H

Hammer

just about gone.
Jun 15, 2020
55
I have a girlfriend who loves me, and I love her with all my heart, and id love to have grown old together.

I have parents who love me and have tried so hard to help my mental ilness.

I have a sister who loves me and has just had two kids who will never know their uncle and I'll never get to see them grow.


These are all things that many people would kill for, having them could even turn some people on here life around and make them no longer want death.

Yet this is life, unfair. I need to die because my phobia and panic attacks have gotten so bad that the mere thought of my phobia being a reality makes me want to die to avoid it, the pure fear that runs through every inch of my body, daily now, the only times I'm at peace are when I'm asleep and for a short duration after I wake before I remember. And yet all that love I have in my life cannot fix it.

Instead I have to leave behind all these people who love me, who will be heart broken, who will blame themselves despite me asking them not to.
.
And then onto death itself, I wish I could go out in my home where I feel safest, but I don't want my loved ones to find my body nor Mark a part of the house as "The room he died in".

I would love to be able to die holding the hand of the woman I love and saying goodbye, but I know it's impossible as she would do anything to make me stay.

So instead I'm forced to drive somewhere secluded to die alone. My loved ones forced to worry about me being missing untill they get that horrible visit from a police officer to tell them I've been found.

Again, none of it's fair.

And lastly, my body, while not perfect, is relatively fit and healthy. Yet there are so many people who want to live, who could live if they just had the body too. And yet I cannot give them mine, I can't let them have my body to keep living in my stead. Its just unfair.
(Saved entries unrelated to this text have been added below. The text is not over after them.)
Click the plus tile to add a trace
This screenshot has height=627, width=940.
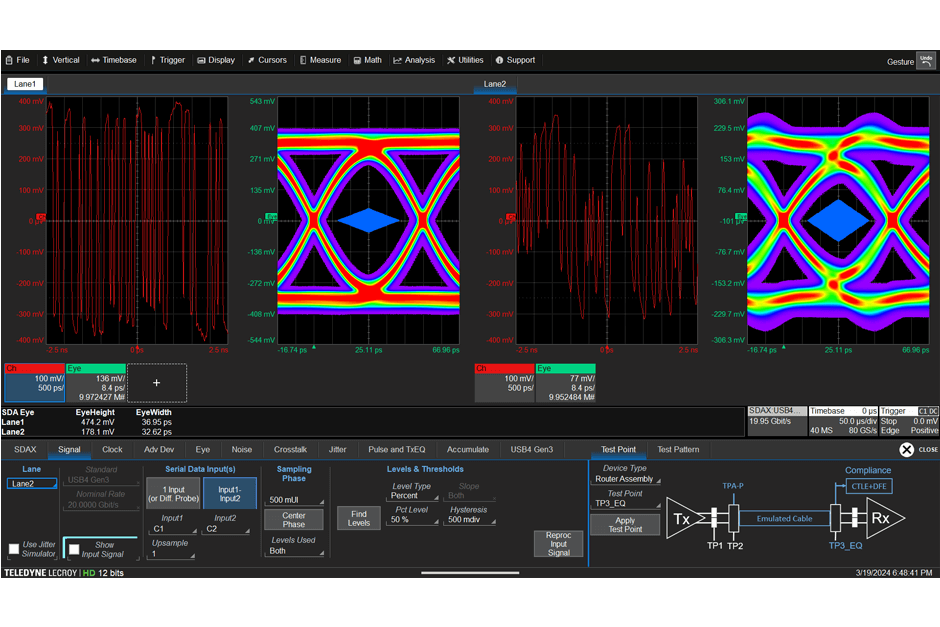(156, 383)
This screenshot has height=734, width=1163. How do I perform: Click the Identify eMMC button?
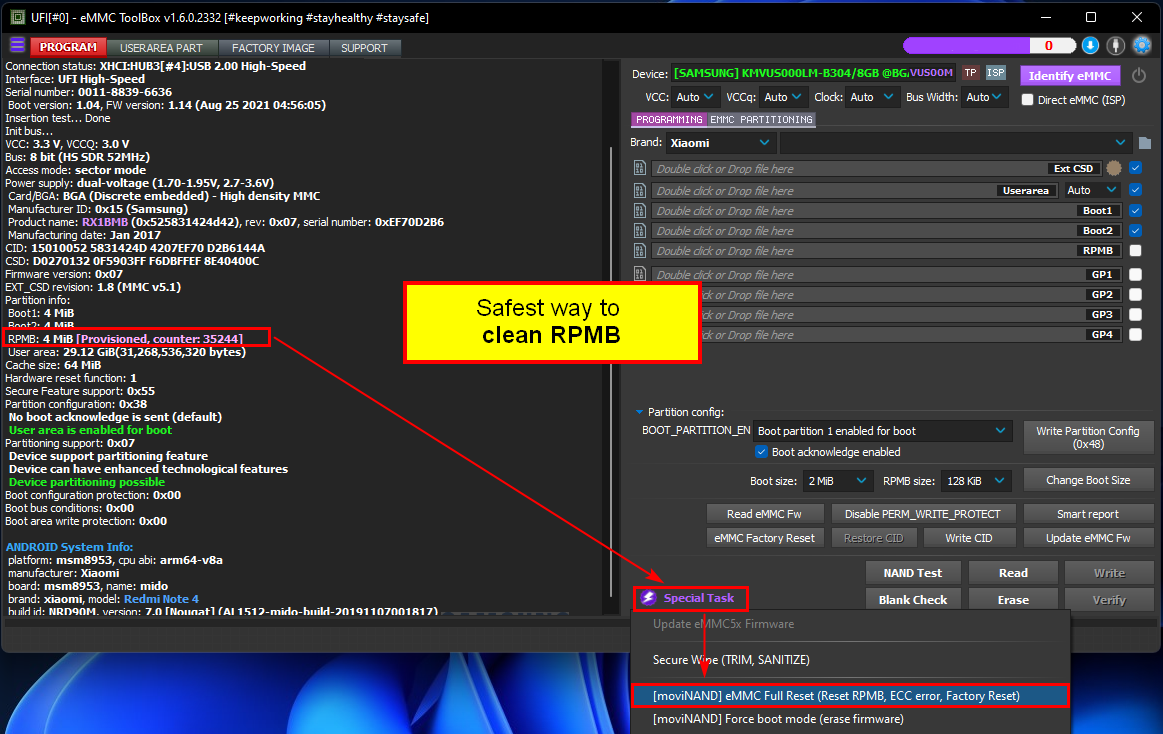click(x=1070, y=76)
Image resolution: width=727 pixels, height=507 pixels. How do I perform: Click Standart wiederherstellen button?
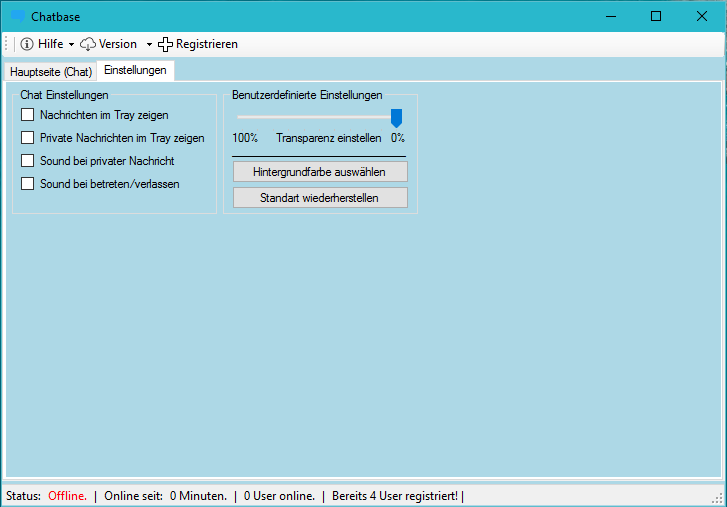[x=320, y=198]
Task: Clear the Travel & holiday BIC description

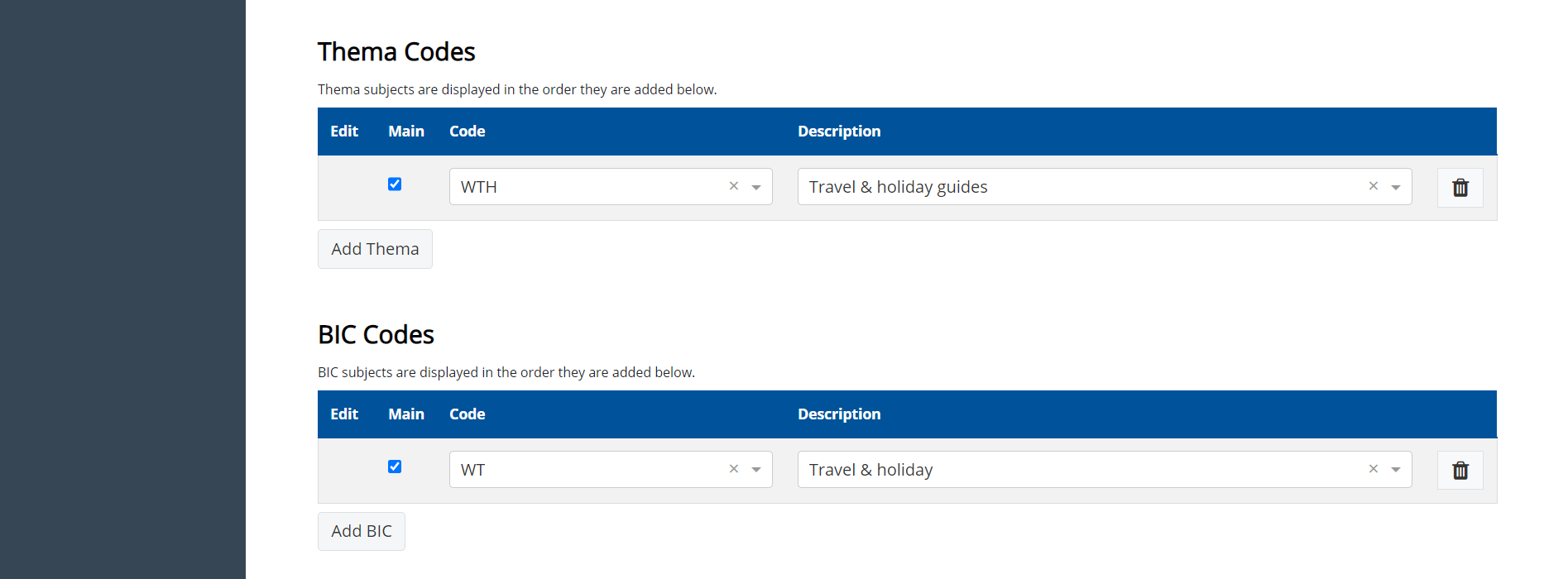Action: click(x=1373, y=469)
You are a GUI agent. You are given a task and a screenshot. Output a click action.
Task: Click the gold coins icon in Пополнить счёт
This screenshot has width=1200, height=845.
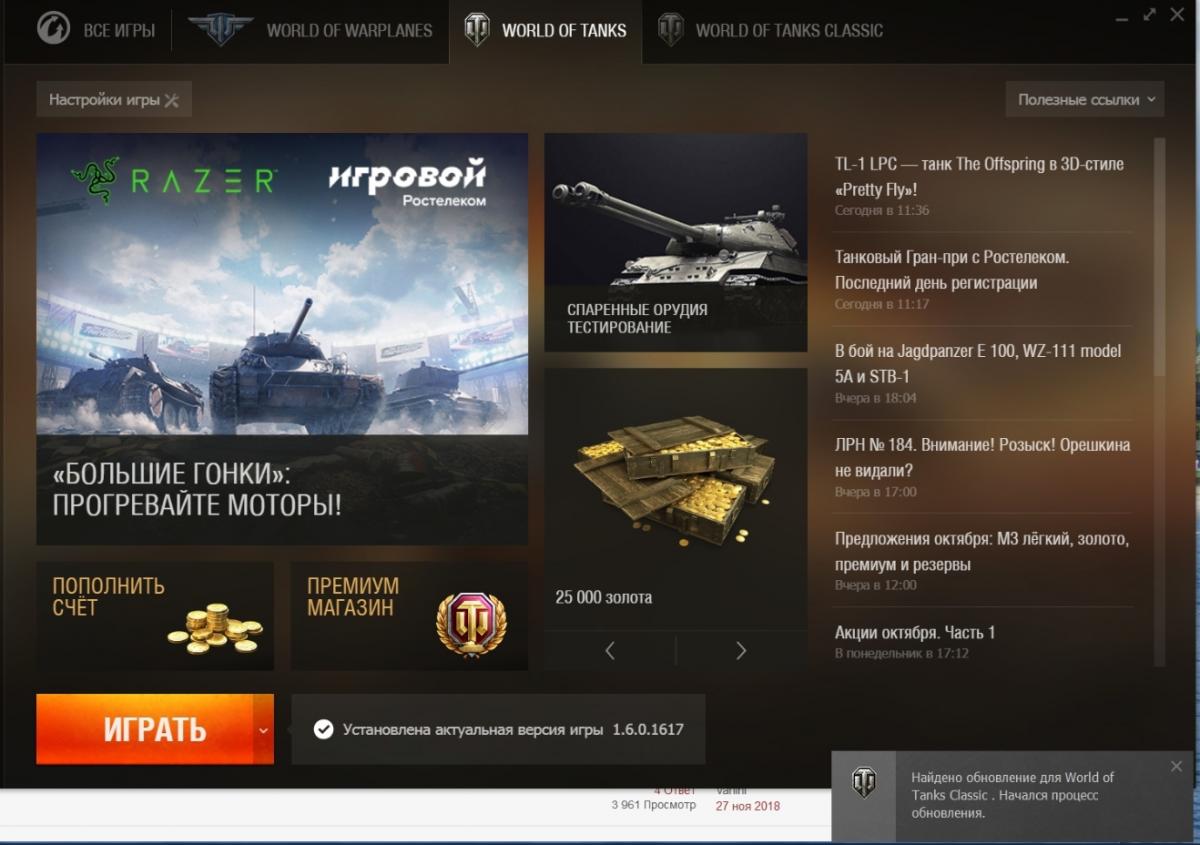(214, 627)
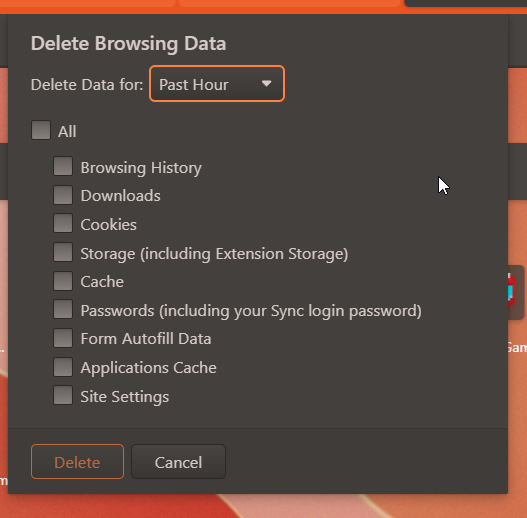This screenshot has width=527, height=518.
Task: Check the Site Settings checkbox
Action: click(x=63, y=395)
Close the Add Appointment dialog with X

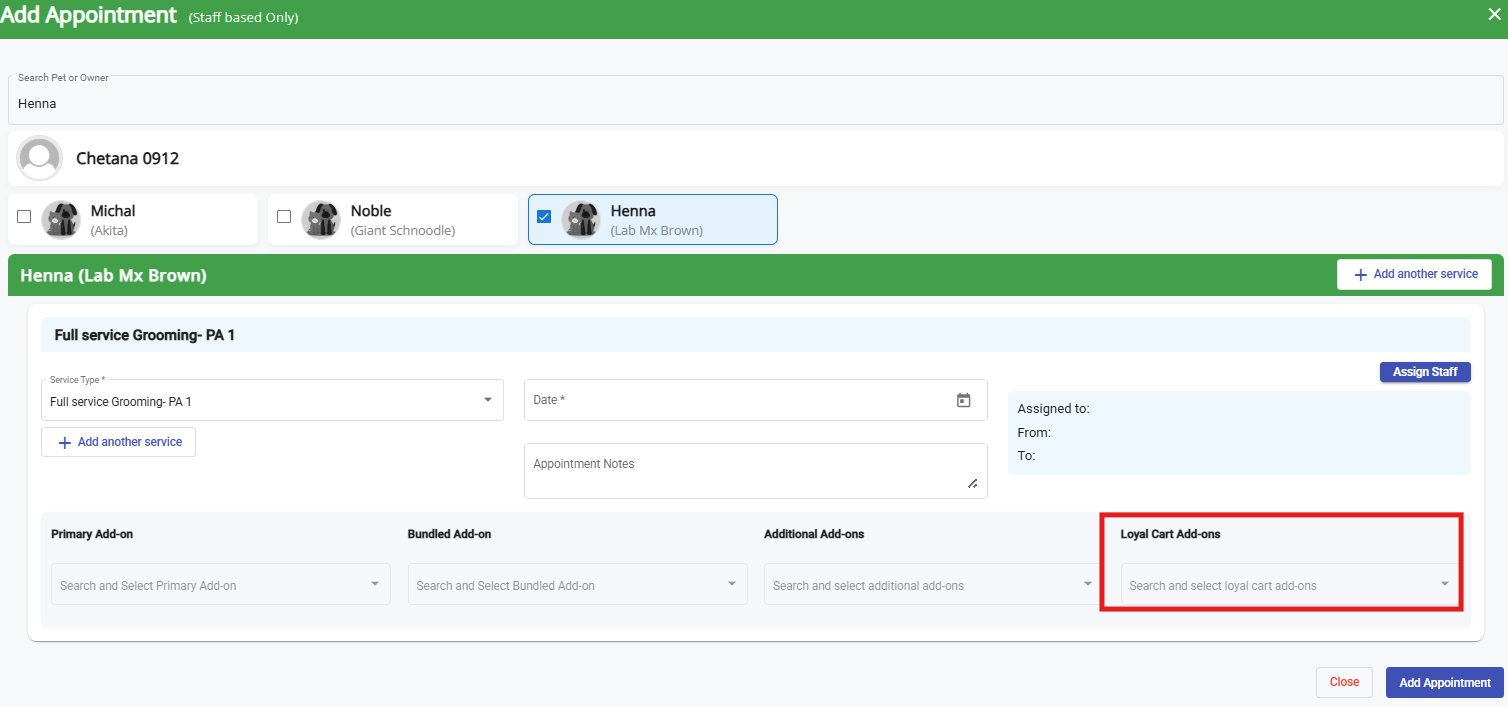[x=1494, y=14]
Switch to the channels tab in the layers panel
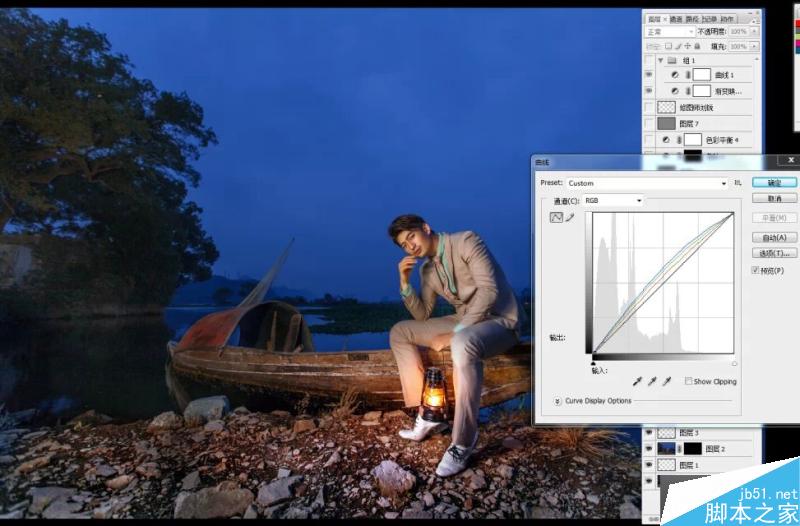 [676, 19]
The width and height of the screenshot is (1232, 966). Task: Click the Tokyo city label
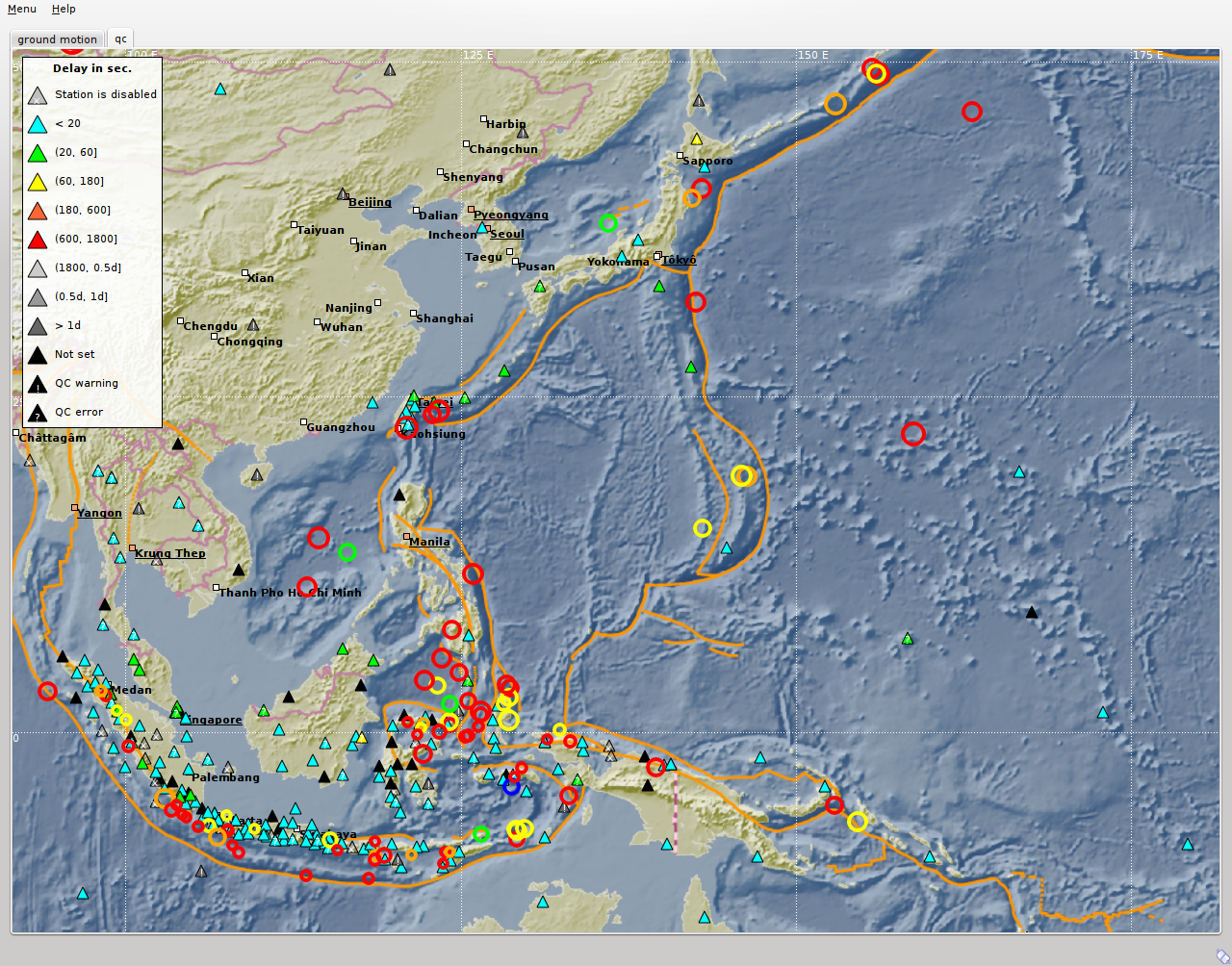click(x=679, y=260)
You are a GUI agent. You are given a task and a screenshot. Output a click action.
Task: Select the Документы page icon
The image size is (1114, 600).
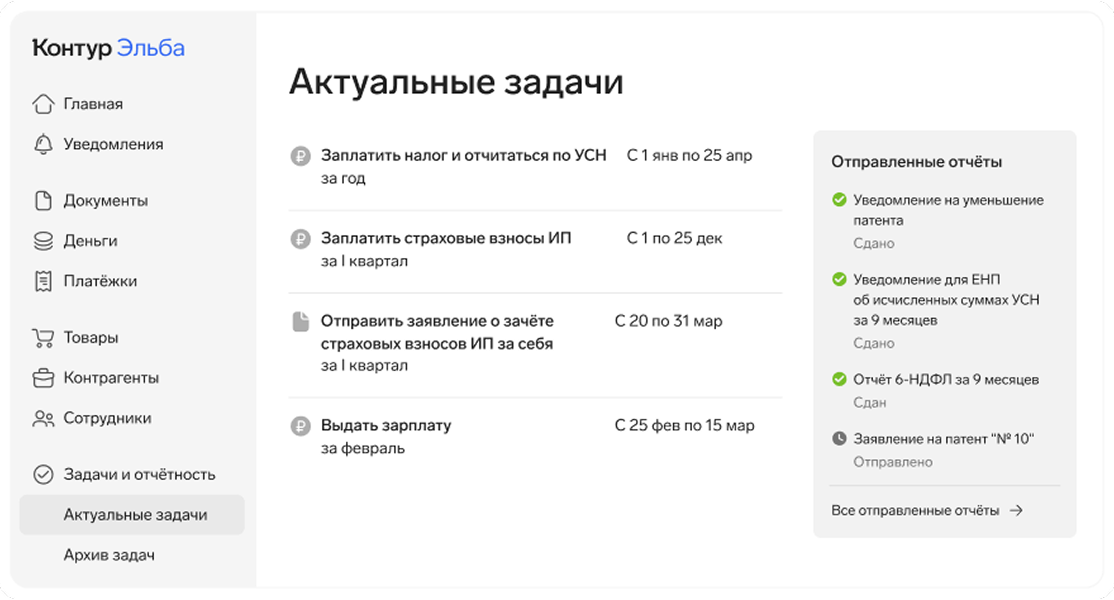(40, 200)
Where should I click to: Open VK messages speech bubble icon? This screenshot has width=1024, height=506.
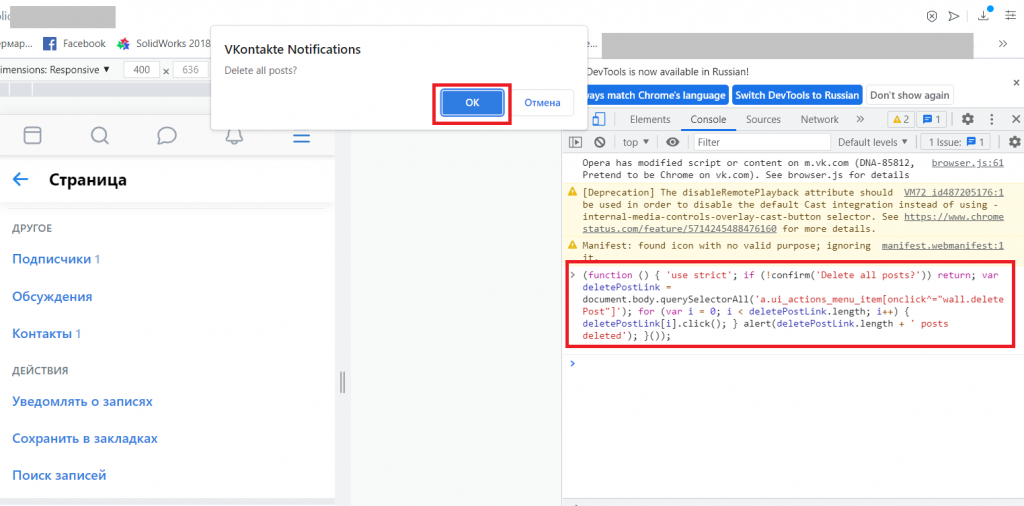coord(167,136)
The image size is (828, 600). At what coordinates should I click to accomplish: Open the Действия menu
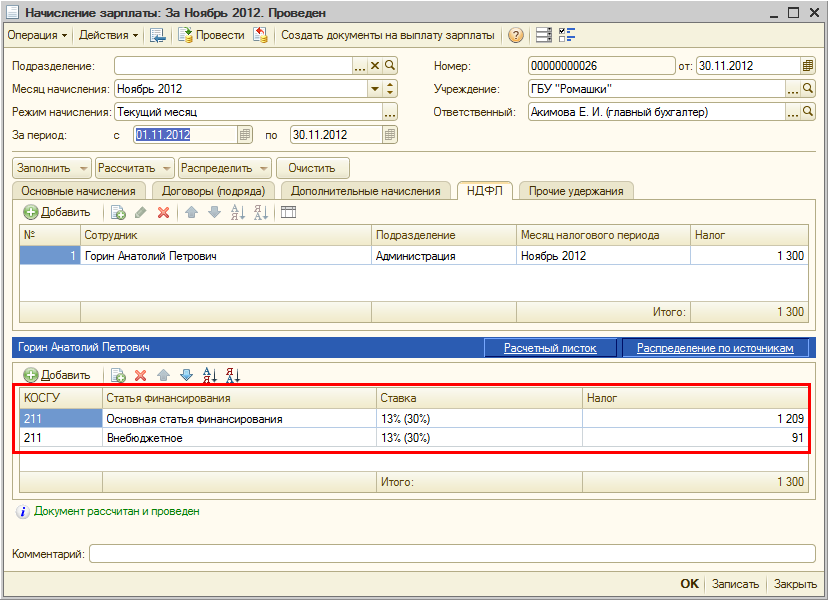point(108,35)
I can't even immediately give my body to a hospital for transplants that could save someone's life, simply because we still don't live in a world that accepts suicide. Imagine if I could go to a hospital and ask to use a suicide machine which would kill me quickly and painlessly and have all my organs ready to go and save people's lives. But no, life isn't fair and instead my perfectly good parts will die along with me.


Sorry for the somber post. Just felt I needed to get it off my chest.